I’ve been seeing her for 5 years now. She rides a bicycle, a blue one, with wide chrome fenders, rusty on the edges, and upright handlebars. There’s a wicker basket strapped to the front and it hangs kind of crooked. Her name is Claudia and she’s wearing a fluttery white skirt with orange poppies on it. I always wonder how it doesn’t get caught in the chain or spokes. Everyone waves at her as she glides into the market square, and she waves back and jokes with the vendors by name.

The problem is, I have no idea what to do with her. I’ve been waiting all this time for her to tell me her story. I do know some things about her. That she’s ill, that she’s going to heal someone. I know her teeth are a little crooked and that all the old men of the neighborhood cafe admire her vitality, wish they were young enough to ask her to the cinema.

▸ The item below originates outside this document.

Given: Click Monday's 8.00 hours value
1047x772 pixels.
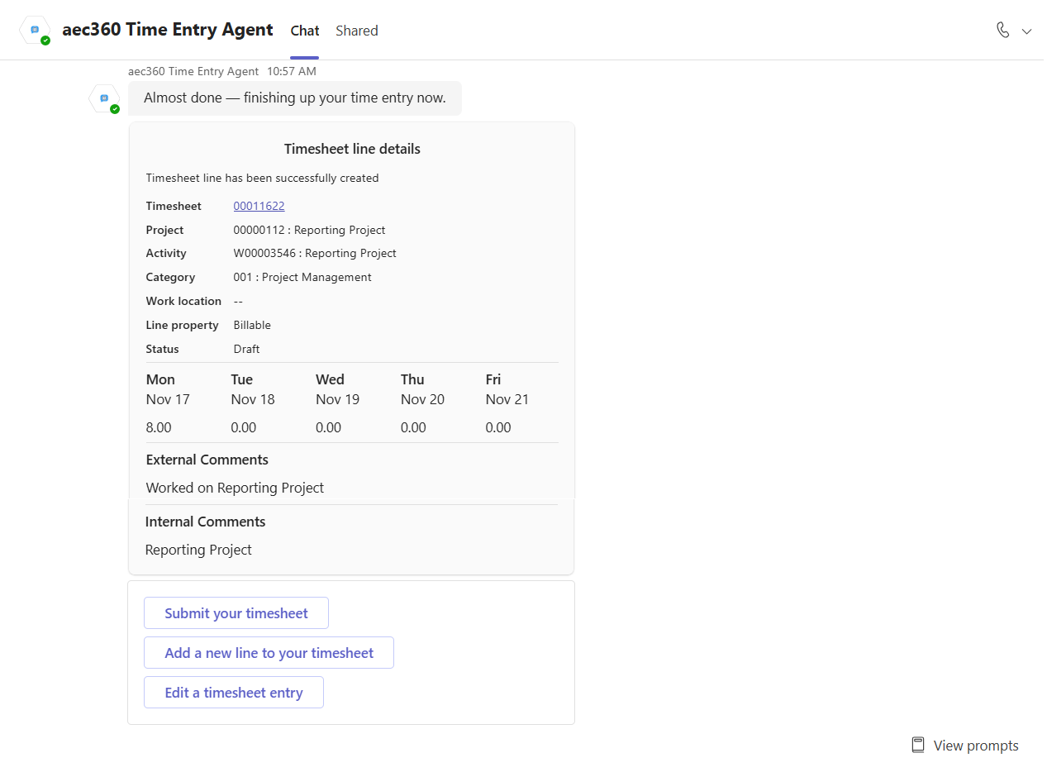Looking at the screenshot, I should (x=159, y=427).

I’ve tried to introduce some people more intimately into her existence, but nothing’s worked out. I can’t make her stop being a loner. So I sit here waiting for the right person to show up, the one who will get her talking.

Frustrating, because as often as I’ve tried to leave her behind, she won’t go away. Almost every day, she sails through my mind and into the market square, waving, calling “Ciao, Umberto!” to the baker.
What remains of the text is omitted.